Actions are not included until the second hidden layer and not normalized. This architecture is used in the DDPG paper: http://arxiv.org/abs/1509.02971
Parameters: - n_dim_obs (int) – Number of dimensions of observation space.
- n_dim_action (int) – Number of dimensions of action space.
- n_hidden_channels (int) – Number of hidden channels.
- n_hidden_layers (int) – Number of hidden layers. It must be greater than or equal to 1.
- normalize_input (bool) – If set to True, Batch Normalization is applied
- nonlinearity (callable) – Nonlinearity between layers. It must accept a Variable as an argument and return a Variable with the same shape. Nonlinearities with learnable parameters such as PReLU are not supported.
- last_wscale (float) – Scale of weight initialization of the last layer.
-
class
pfrl.q_functions.
FCLateActionSAQFunction
(n_dim_obs, n_dim_action, n_hidden_channels, n_hidden_layers, nonlinearity=<function relu>, last_wscale=1.0)[source]¶ Fully-connected (s,a)-input Q-function with late action input.
Actions are not included until the second hidden layer and not normalized. This architecture is used in the DDPG paper: http://arxiv.org/abs/1509.02971
Parameters: - n_dim_obs (int) – Number of dimensions of observation space.
- n_dim_action (int) – Number of dimensions of action space.
- n_hidden_channels (int) – Number of hidden channels.
- n_hidden_layers (int) – Number of hidden layers.

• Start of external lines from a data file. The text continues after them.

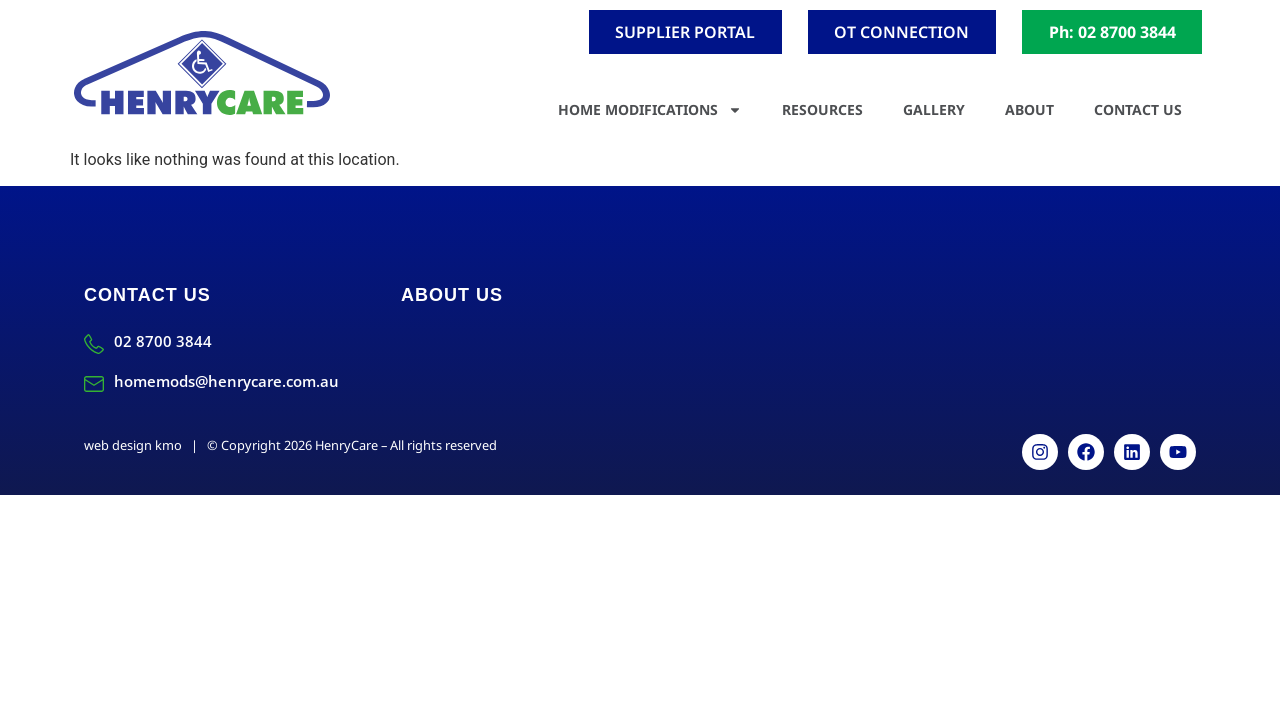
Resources (822, 109)
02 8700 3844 (163, 341)
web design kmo (133, 445)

It must be greater than or equal to 1.
- nonlinearity (callable) – Nonlinearity between layers. It must accept a Variable as an argument and return a Variable with the same shape. Nonlinearities with learnable parameters such as PReLU are not supported.
- last_wscale (float) – Scale of weight initialization of the last layer.